BEGIN EXTRACTED INFORMATION
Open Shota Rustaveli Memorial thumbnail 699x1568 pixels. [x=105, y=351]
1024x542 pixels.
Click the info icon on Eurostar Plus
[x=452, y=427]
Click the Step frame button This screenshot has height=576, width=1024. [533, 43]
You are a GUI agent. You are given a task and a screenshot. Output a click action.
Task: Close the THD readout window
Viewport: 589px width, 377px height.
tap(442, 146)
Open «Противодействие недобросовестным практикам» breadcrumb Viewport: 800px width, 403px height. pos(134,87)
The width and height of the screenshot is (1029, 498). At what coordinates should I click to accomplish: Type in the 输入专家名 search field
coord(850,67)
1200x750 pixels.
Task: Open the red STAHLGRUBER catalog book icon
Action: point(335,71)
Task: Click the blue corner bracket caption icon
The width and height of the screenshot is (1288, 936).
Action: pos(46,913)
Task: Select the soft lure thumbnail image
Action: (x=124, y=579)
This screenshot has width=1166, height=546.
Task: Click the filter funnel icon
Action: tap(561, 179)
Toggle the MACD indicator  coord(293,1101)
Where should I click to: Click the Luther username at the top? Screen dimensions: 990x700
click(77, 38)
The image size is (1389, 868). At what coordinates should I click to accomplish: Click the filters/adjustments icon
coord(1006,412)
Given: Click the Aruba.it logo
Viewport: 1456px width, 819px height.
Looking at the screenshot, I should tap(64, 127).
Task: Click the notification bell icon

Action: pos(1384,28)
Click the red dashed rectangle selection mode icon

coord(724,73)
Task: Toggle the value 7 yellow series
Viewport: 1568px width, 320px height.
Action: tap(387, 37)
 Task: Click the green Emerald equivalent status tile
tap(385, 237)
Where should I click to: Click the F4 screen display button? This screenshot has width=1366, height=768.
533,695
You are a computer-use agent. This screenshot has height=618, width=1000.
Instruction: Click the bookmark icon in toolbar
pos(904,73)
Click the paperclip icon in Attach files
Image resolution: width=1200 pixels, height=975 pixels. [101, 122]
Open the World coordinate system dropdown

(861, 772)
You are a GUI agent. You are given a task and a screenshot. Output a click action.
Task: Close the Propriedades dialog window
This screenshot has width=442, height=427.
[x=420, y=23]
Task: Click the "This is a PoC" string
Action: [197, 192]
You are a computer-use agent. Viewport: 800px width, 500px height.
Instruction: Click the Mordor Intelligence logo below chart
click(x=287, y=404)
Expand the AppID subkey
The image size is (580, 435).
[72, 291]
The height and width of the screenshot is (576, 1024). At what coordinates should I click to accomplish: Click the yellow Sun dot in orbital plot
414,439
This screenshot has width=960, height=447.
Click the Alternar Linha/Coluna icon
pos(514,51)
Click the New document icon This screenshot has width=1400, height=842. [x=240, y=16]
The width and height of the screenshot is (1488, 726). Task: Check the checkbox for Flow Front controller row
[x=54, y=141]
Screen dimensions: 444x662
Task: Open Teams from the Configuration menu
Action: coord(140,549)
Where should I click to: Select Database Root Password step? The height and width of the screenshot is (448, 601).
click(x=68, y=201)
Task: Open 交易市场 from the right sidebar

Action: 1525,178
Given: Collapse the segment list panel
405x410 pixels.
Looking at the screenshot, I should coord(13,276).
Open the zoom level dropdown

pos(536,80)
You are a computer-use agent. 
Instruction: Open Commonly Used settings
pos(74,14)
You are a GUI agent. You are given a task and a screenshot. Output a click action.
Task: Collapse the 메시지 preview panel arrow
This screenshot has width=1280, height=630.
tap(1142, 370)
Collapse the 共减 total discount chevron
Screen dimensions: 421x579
END EXTRACTED INFORMATION
● ASSIGNED TASK: I need every line of the data that has the word "Collapse"; please list them.

● REPLY TO THE TASK:
Given: Collapse the segment list panel
Task: Collapse the 메시지 preview panel arrow
Collapse the 共减 total discount chevron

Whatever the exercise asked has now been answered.